I was paralyzed at the age of 20 as a result of complications from emergency surgery necessitated by a ruptured aorta brought about by a car accident; a car accident in which I unlawfully had alcohol in my system (as I was under the legal drinking age). This terrible event happened on a night a bunch friends and I were together at a house party.
Me and the friend who was a passenger in the car were co-workers at the local newspaper at the time, and we both had to be up to work at 5am the next morning. Due to this fact, he and I left this get-together very early in the evening, so that we wouldn’t get trashed and hung-over for work the next day.
At this point in my life, I didn’t have very many cares in the world. I was making good money, I had no kids, no wife, no real responsibilities other than taking care of myself. So I had a pretty nice car, which I was driving that night of my accident. It was still brand new at the time of the accident (maybe two months old). When Tim (my friend’s name who was with me) and I left the party that night, neither of us were drunk. I had had maybe three beers over the more than three hours I was there.
My point in saying this is, I was in love with driving the car. On my way to taking Tim back to his car (which was parked just outside my house), in the quiet little residential neighborhood we were in, I drove my car a little too fast taking a corner. I lost control, ran up on the curb and the driver’s side of my car made impact with a tree on the side of the street. Because I wasn’t wearing my seatbelt (huge factor), my chest hit the steering wheel with enough force to rupture my aorta.

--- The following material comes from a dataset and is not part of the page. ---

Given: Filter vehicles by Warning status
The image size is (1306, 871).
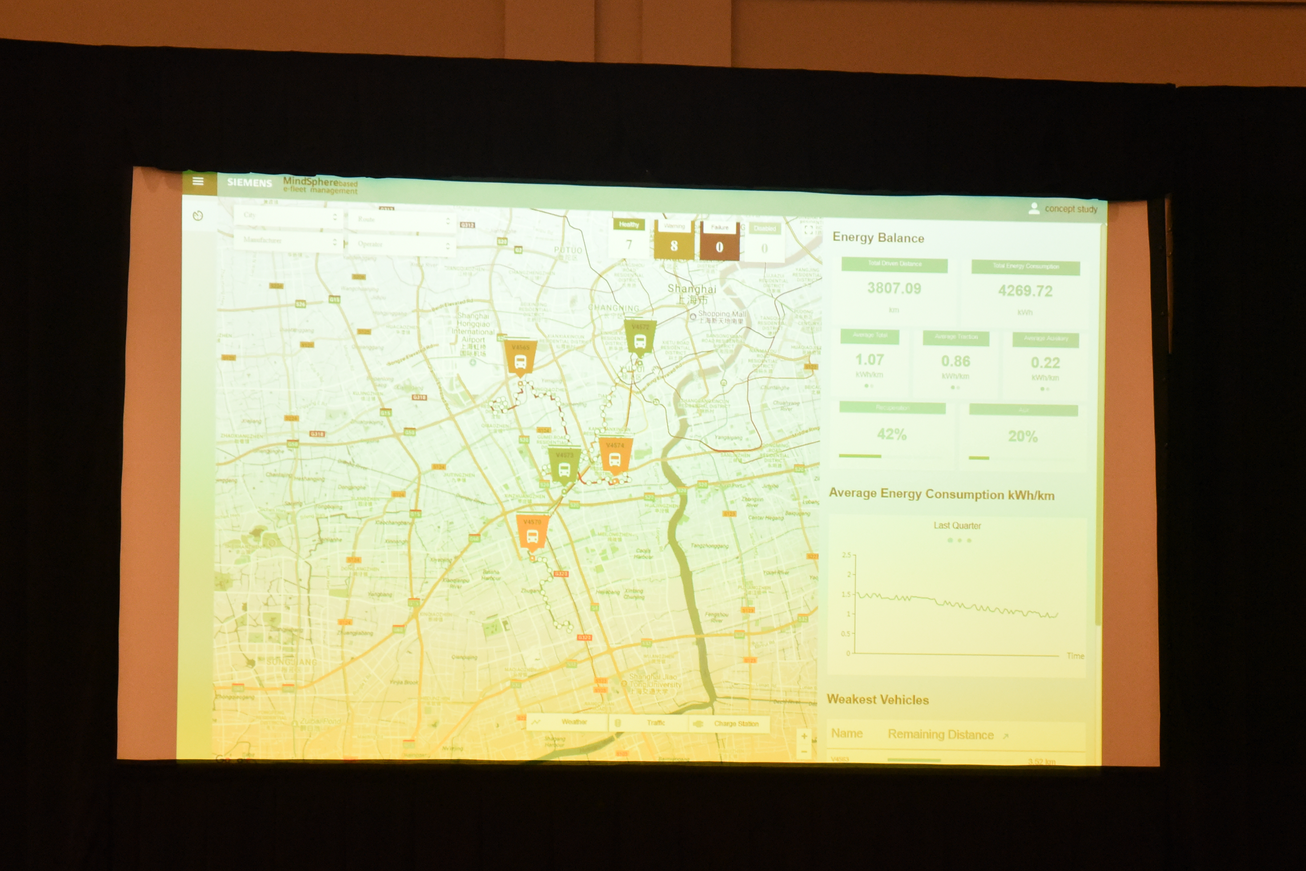Looking at the screenshot, I should pos(674,241).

I wasn’t drunk; this I know. However, I cannot ever say with any certainty if those beers that I did drink influenced my decision-making and/or my hand-eye coordination enough to cause the accident. Or, whether it was simply youthful, new-car zeal-mixed with a little bit of teen-age era indestructability. What I do know, however, is that my accident, and the subsequent paralysis resulting, is a complicated moral story.

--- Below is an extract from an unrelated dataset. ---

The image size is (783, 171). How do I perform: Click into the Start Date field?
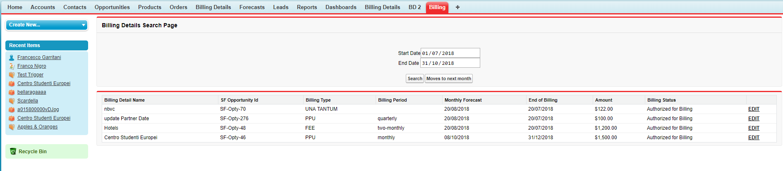pyautogui.click(x=450, y=53)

By no means do I shrug off any personal responsibility for putting myself in the position that I am in. I have never done so. But what I am sensing from some here is that once I became paralyzed, as a result of hospital/doctor error, because the injury that brought me to the hospital in the first place was caused by my poor-decision making, I have no right to collect on damages inflicted upon me by the mistakes of those treating my injury. That, to me, is a warped sense of morality.
So any and all of you who feel this way, let me ask you something: you, in all your life, have never been guilty of poor-decision making? Not even early in your life? And if so, if that poor-decision making ever led to a disasterous outcome, like an accident, wouldn’t you want every tool made available to you to make your life whole once again that is available to everyone else who experiences such tragedy? Or should I pay for the mistakes I made as a foolish 20year old (whose mistakes Im sure many many here have made themselves, if they are truthful) for the rest of my life? And be content?
If you were in my shoes, you would sue in a heartbeat.
*and just a side note-why are people suddenly accusing me of fraudently suing HHFC? How did my writing a desperate letter to the DOJ, as a last-ditch effort to bring justice to this situation, morph into litigation?? I don’t want any lawsuits brought on anyone. What I want is for HHFC to give me my membership back. That is the right thing to do.